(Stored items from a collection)
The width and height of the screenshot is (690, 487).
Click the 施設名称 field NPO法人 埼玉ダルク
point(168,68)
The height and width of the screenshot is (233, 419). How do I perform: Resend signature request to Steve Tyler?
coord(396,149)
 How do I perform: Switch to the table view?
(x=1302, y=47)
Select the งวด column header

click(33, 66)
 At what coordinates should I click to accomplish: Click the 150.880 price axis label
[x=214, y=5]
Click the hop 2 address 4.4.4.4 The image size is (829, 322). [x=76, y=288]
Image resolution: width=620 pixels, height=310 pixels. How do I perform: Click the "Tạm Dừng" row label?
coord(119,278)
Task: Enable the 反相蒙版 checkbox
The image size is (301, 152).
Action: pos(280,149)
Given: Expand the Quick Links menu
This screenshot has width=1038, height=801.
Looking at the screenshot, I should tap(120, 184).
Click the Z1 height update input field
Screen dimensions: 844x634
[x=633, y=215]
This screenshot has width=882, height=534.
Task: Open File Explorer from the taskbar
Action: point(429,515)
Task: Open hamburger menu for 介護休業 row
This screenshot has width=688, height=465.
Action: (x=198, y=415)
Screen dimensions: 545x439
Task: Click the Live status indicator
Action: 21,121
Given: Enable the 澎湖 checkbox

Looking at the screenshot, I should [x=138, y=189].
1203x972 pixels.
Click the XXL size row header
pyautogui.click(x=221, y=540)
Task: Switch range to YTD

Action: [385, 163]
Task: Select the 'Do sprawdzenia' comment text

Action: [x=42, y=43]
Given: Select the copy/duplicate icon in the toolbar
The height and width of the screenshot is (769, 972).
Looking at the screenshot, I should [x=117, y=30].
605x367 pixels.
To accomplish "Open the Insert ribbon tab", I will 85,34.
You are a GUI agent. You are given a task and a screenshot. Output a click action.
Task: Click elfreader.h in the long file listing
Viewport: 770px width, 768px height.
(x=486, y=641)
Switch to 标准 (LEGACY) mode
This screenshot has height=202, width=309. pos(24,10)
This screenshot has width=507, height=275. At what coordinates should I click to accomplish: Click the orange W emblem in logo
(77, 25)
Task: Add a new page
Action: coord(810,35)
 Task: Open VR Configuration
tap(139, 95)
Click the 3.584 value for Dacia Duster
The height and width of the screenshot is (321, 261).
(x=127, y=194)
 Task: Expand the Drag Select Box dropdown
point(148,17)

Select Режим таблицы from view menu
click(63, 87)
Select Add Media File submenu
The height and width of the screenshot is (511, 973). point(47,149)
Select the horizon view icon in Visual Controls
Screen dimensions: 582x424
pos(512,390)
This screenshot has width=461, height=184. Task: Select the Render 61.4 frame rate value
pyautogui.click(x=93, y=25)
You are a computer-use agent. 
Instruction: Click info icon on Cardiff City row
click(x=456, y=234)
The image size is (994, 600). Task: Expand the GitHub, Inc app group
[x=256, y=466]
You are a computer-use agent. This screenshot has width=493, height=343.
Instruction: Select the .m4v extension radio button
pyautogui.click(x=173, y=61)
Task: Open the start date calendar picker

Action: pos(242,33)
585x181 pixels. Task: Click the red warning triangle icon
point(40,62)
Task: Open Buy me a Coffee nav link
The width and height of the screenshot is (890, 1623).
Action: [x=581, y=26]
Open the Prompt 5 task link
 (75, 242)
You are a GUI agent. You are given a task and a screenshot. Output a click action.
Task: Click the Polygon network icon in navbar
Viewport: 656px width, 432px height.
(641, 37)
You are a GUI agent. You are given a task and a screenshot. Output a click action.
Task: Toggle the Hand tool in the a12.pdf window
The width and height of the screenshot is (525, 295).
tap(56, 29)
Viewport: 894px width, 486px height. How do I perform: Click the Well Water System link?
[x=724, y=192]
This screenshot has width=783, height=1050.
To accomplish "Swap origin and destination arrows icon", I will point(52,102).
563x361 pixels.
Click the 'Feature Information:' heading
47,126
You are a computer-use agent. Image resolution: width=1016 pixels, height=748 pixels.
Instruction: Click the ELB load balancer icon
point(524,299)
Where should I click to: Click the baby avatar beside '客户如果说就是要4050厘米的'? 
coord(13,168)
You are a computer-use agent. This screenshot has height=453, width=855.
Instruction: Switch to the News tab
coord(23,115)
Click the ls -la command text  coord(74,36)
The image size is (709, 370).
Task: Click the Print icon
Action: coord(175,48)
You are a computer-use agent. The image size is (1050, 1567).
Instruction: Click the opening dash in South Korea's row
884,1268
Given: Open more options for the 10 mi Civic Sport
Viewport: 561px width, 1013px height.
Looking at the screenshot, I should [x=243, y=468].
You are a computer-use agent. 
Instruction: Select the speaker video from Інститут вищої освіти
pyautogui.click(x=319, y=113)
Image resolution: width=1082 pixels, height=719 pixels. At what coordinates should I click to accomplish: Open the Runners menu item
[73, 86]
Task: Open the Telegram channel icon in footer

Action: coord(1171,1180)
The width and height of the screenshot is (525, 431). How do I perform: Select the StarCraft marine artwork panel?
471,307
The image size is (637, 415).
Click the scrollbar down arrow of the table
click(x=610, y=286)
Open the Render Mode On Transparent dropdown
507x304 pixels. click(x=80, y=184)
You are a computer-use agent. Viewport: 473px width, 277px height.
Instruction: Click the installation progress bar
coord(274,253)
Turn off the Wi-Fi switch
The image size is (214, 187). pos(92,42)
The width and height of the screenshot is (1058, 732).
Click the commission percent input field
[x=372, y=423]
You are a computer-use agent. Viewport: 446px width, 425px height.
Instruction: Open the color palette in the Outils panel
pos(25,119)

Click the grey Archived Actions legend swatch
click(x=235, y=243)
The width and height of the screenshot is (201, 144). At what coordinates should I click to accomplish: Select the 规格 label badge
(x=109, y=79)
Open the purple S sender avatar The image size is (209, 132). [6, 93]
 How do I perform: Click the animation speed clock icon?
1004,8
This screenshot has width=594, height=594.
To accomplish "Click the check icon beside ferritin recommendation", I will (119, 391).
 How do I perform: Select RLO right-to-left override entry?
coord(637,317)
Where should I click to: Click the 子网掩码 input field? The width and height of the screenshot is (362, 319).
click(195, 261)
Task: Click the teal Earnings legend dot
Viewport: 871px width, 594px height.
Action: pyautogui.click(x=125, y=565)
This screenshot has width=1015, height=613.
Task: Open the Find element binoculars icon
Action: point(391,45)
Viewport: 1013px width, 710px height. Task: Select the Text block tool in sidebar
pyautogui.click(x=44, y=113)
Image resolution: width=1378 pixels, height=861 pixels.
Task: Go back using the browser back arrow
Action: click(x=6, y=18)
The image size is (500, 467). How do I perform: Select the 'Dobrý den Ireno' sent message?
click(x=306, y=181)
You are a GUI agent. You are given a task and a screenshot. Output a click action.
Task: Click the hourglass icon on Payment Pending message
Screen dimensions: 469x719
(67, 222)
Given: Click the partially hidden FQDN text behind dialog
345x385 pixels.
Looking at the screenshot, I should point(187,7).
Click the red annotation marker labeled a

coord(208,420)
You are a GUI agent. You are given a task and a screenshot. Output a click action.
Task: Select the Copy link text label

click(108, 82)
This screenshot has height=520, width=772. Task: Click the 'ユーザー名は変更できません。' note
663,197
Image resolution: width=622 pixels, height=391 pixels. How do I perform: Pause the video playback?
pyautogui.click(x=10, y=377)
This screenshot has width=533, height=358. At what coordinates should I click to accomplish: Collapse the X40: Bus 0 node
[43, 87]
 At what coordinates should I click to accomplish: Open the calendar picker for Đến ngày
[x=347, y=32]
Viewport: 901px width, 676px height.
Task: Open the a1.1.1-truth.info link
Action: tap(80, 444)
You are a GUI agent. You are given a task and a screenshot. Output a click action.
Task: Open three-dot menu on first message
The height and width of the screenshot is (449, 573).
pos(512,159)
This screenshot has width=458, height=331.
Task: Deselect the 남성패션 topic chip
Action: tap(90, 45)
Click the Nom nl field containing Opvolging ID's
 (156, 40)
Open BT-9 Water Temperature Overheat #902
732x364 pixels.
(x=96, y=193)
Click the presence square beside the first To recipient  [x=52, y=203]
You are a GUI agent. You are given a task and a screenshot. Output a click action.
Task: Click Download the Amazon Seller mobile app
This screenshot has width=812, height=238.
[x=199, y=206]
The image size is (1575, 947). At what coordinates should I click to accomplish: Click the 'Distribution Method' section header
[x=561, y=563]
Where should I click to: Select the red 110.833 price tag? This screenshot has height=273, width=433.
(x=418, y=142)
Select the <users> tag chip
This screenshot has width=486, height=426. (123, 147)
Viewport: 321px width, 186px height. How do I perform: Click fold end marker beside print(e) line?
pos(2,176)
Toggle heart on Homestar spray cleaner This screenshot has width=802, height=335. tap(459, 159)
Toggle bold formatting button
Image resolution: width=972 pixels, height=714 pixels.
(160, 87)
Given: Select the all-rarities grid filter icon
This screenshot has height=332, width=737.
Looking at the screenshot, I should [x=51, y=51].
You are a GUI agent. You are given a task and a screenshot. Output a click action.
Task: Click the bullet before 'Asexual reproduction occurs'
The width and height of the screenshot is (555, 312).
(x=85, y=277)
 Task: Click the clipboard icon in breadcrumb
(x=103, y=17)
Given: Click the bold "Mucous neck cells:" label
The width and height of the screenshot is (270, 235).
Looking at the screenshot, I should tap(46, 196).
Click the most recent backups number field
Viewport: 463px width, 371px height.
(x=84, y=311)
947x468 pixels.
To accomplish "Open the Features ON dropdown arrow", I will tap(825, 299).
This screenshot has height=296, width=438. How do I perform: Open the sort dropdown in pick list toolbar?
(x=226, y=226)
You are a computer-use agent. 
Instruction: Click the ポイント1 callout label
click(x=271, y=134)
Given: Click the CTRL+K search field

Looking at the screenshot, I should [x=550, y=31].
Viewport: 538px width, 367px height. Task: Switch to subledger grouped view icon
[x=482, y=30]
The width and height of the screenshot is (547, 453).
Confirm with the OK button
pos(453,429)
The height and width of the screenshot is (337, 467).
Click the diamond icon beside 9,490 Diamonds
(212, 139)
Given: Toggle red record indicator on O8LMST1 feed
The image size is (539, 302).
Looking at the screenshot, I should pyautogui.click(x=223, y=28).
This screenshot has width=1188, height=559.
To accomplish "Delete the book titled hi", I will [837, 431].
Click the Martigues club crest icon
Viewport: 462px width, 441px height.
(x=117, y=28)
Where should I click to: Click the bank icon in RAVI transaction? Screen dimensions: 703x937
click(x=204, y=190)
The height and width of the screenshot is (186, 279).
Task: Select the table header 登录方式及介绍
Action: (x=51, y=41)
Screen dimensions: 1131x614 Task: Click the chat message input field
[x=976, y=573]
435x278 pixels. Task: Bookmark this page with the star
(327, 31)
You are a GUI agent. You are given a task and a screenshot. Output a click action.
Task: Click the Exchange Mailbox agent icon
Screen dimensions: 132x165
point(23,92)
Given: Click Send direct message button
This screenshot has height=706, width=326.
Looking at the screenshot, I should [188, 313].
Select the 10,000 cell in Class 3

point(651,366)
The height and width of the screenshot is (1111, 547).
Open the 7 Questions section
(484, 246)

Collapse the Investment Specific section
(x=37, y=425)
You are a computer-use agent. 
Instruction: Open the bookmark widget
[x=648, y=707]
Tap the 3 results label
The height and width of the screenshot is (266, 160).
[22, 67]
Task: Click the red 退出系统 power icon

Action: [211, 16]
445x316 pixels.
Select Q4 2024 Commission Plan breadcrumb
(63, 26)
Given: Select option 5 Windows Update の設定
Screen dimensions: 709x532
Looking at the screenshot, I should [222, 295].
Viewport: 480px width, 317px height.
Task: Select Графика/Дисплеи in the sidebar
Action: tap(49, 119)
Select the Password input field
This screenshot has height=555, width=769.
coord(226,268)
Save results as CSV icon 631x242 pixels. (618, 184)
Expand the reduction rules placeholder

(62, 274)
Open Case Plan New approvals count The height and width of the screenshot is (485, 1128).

About this exercise: Look over the entries for "computer", then copy every line that includes that string.

Exercise result:
You are a computer-use agent. 
You are a computer-use agent. This screenshot has width=493, height=343.
You are a computer-use agent. Image resolution: width=1016 pixels, height=748 pixels.
You are a computer-use agent. This screenshot has height=453, width=855.
You are a computer-use agent. The image size is (1050, 1567).
You are a computer-use agent. 
You are a computer-use agent. Viewport: 473px width, 277px height.
You are a computer-use agent. Viewport: 446px width, 425px height.
You are a computer-use agent. 
You are a computer-use agent. 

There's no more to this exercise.